═════ RECORDED DATA ═════

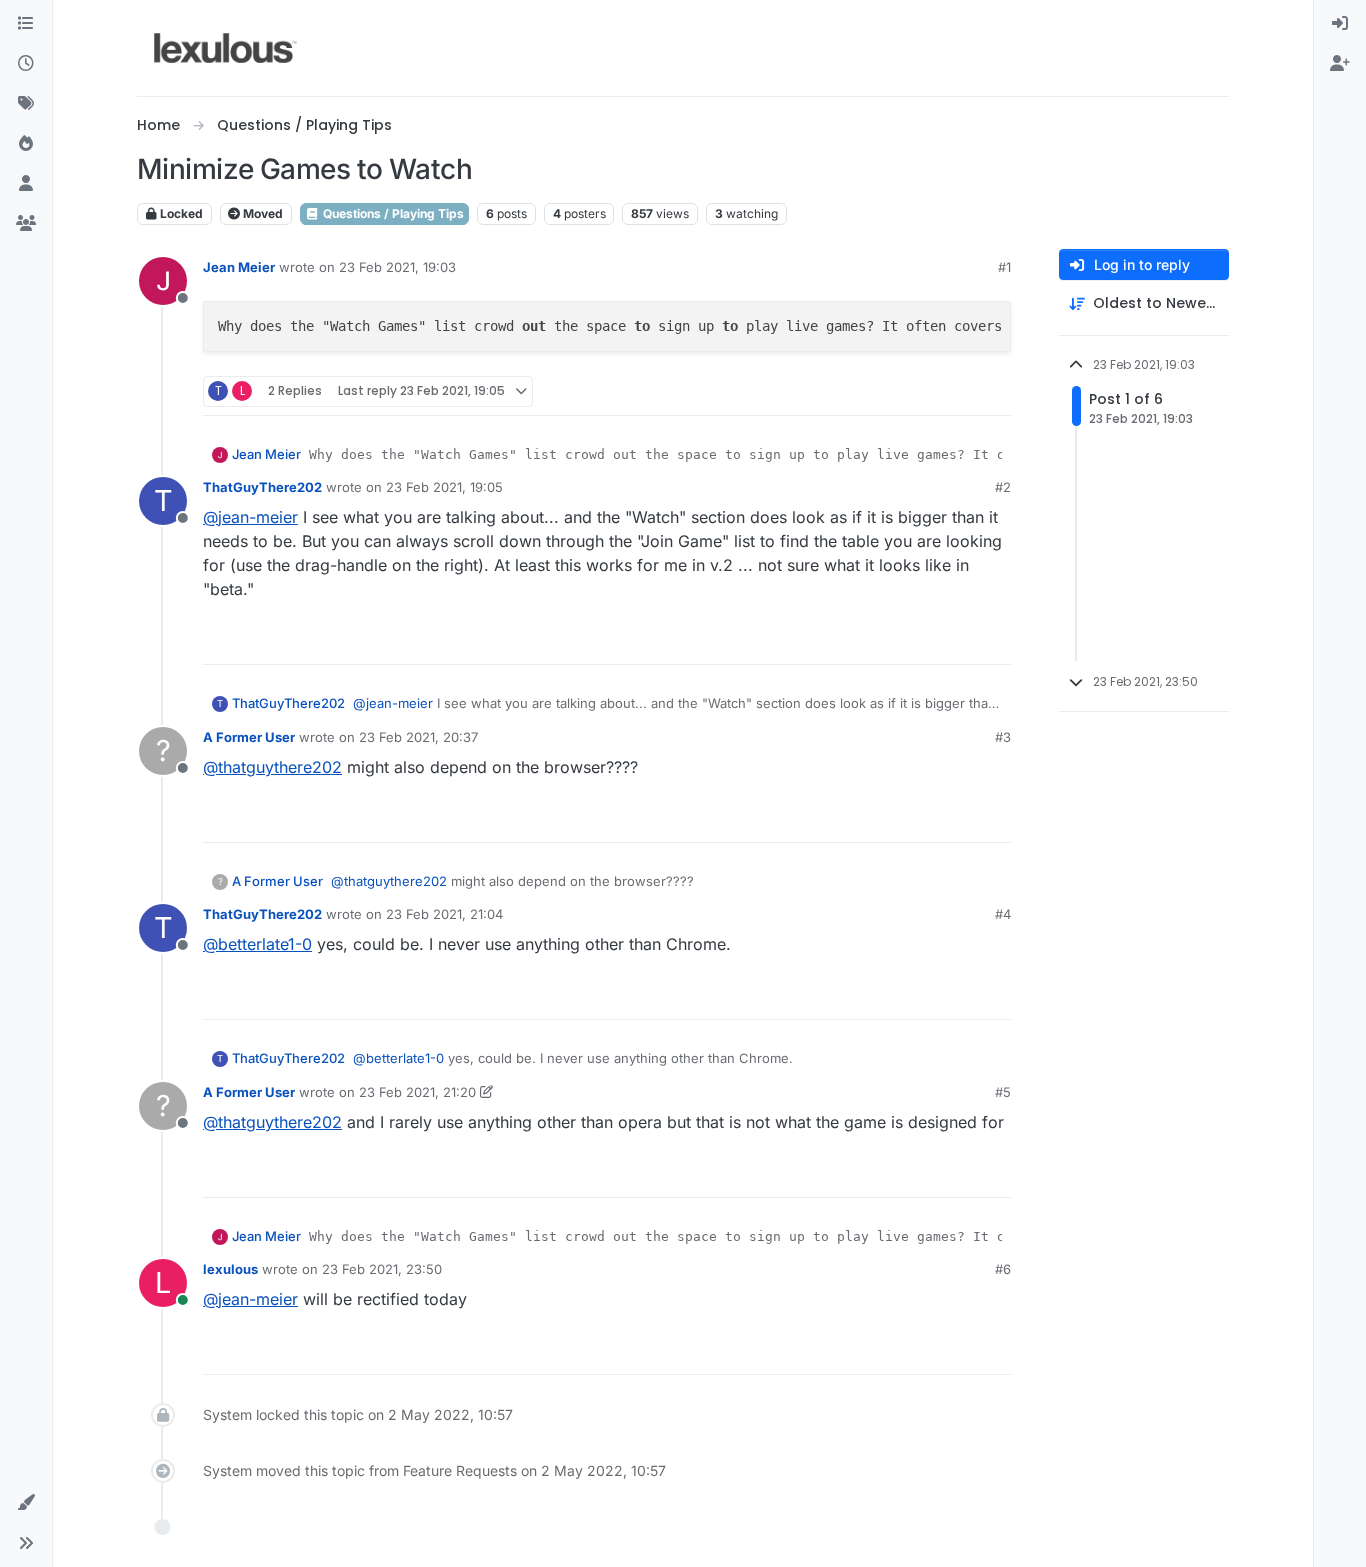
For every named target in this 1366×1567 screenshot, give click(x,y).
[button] (26, 1503)
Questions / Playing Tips (392, 213)
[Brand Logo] (225, 48)
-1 (953, 818)
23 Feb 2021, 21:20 (417, 1092)
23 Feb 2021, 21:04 (444, 914)
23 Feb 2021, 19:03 (397, 267)
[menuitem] (1340, 24)
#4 (1003, 914)
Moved (261, 213)
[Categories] (26, 24)
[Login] (1340, 24)
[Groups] (26, 224)
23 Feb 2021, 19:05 (444, 487)
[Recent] (26, 64)
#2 (1003, 487)
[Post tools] (994, 391)
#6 (1003, 1269)
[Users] (26, 184)
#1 (1004, 267)
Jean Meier (239, 267)
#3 (1003, 737)
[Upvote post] (919, 391)
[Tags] (26, 104)
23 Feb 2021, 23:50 (382, 1269)
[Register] (1340, 64)
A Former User (249, 737)
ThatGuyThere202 (262, 487)
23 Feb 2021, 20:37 (418, 737)
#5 (1003, 1092)
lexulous (230, 1269)
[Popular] (26, 144)
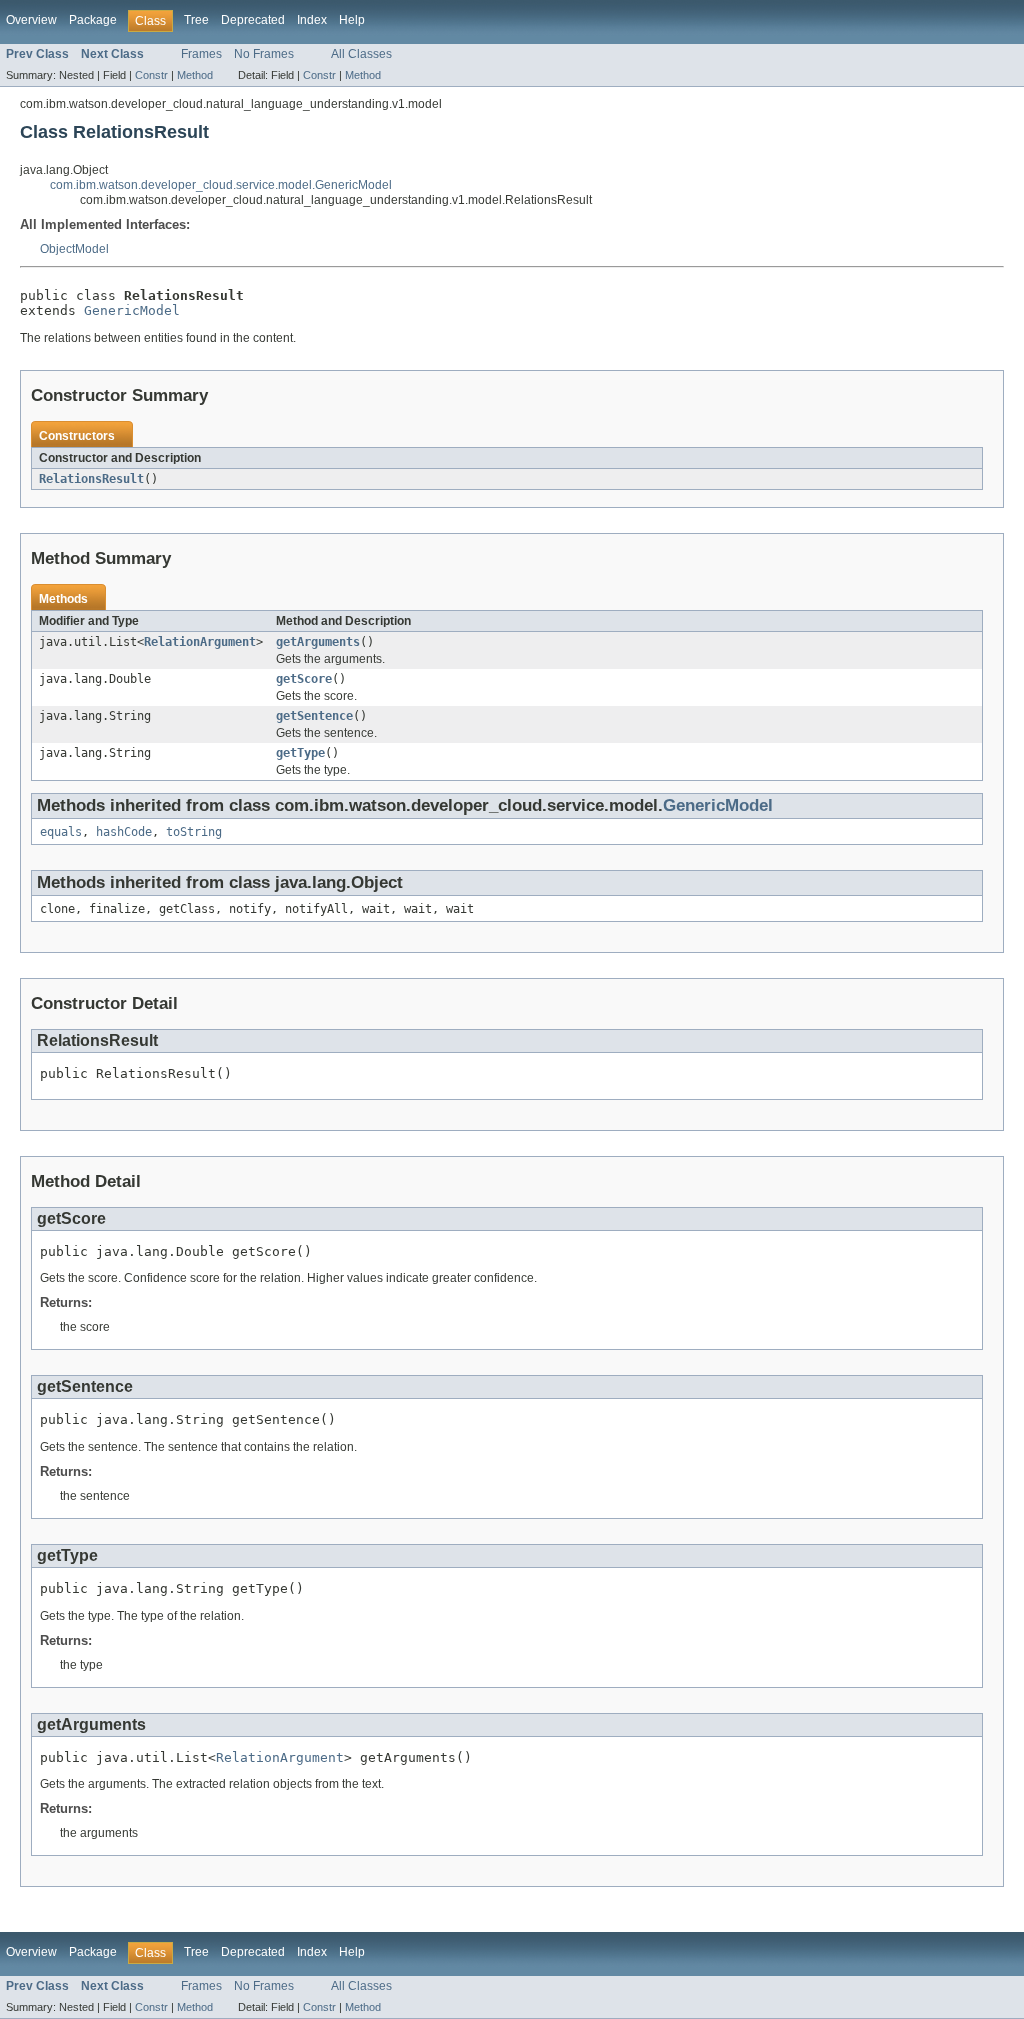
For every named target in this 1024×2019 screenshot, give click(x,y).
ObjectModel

═════

◆ ACTION ITEM ◆
Find each line in the records holding the string "screenshot" and show it.

◆ EXERCISE ANSWER ◆
For every named target in this 1366×1567 screenshot, give click(x,y).
For every named target in this 1024×2019 screenshot, give click(x,y).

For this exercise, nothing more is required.